▶ [Provided data]:
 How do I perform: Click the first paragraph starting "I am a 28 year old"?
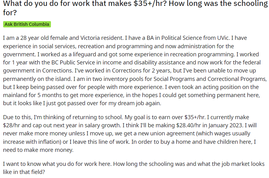[135, 71]
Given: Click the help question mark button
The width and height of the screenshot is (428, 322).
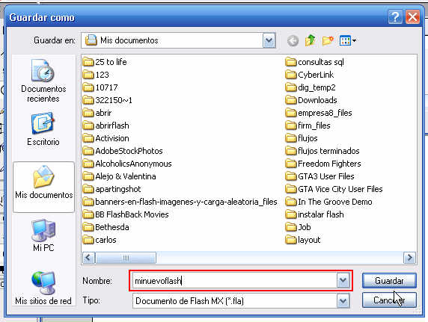Looking at the screenshot, I should [395, 17].
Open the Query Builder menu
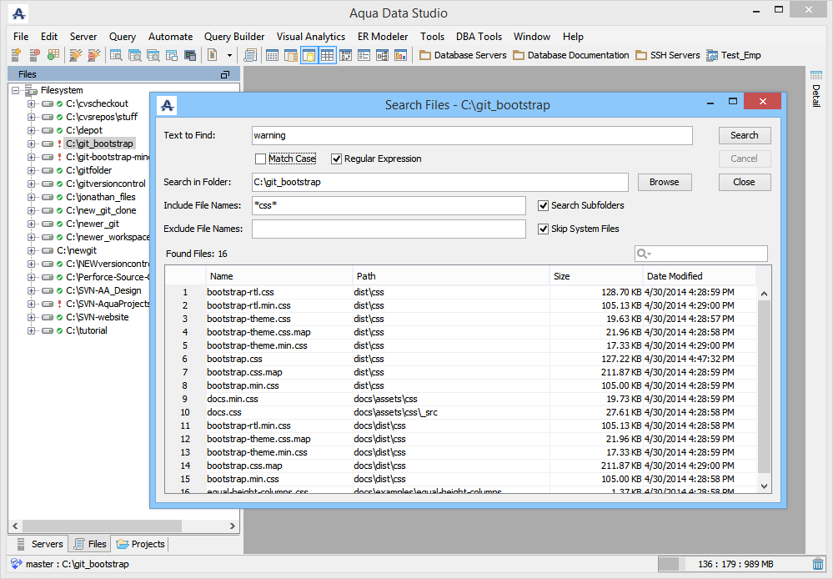Screen dimensions: 833x579 234,37
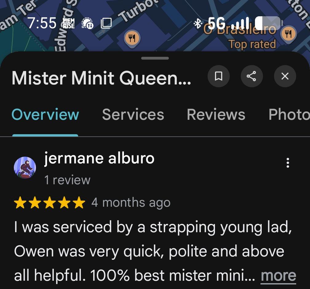Open reviewer name jermane alburo

click(x=99, y=158)
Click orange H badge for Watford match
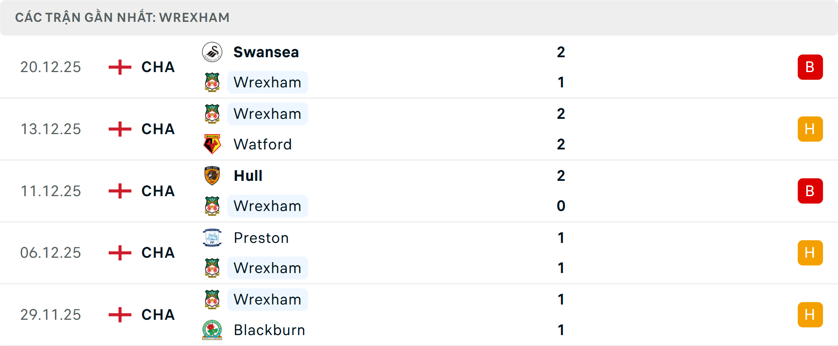The image size is (838, 346). click(810, 129)
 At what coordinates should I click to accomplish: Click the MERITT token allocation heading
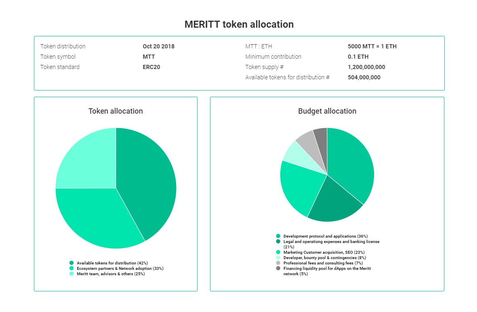tap(239, 24)
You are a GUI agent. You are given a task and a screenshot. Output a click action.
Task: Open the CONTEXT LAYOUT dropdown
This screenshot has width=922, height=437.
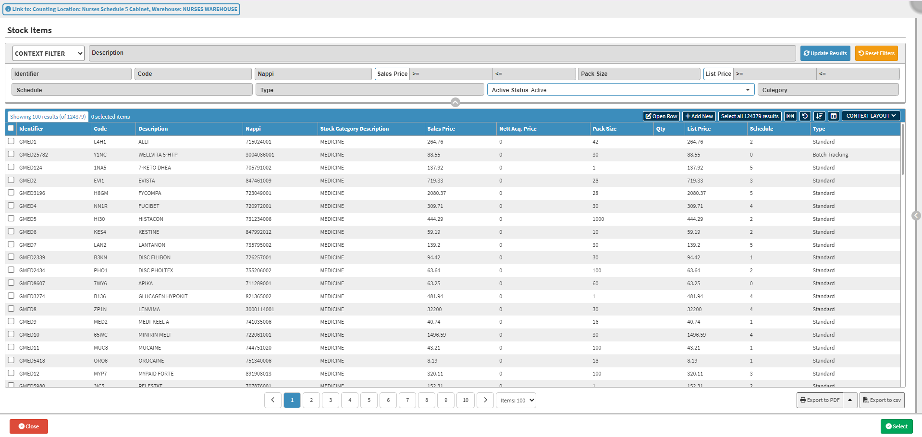tap(871, 116)
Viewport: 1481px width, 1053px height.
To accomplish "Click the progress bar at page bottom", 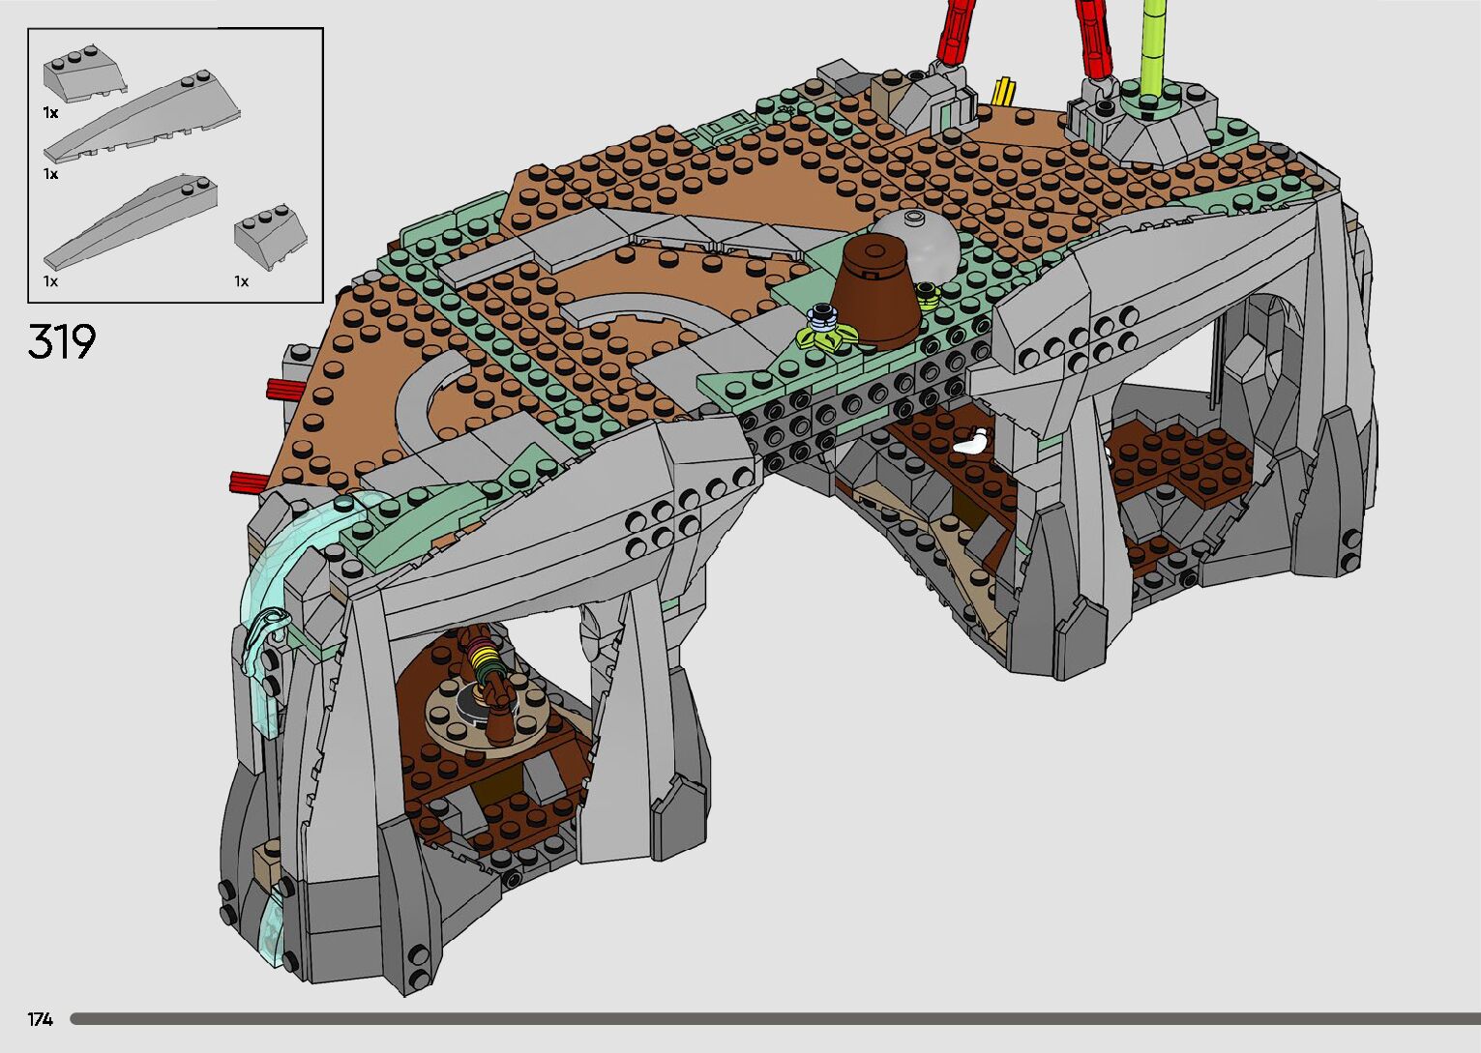I will (774, 1018).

▶ [Task]: Using the data above, give again exactly the lines starting at the one holding "Click orange H badge for Watford match" and ending at the one holding "You are a GUI", inclusive, and nothing more. Omit the pictures.

▶ [Answer space]:
Click orange H badge for Watford match
The image size is (838, 346). click(810, 129)
 At what coordinates should I click to accomplish: Click the MERITT token allocation heading
tap(239, 24)
You are a GUI agent. You are given a task and a screenshot. Output a click action.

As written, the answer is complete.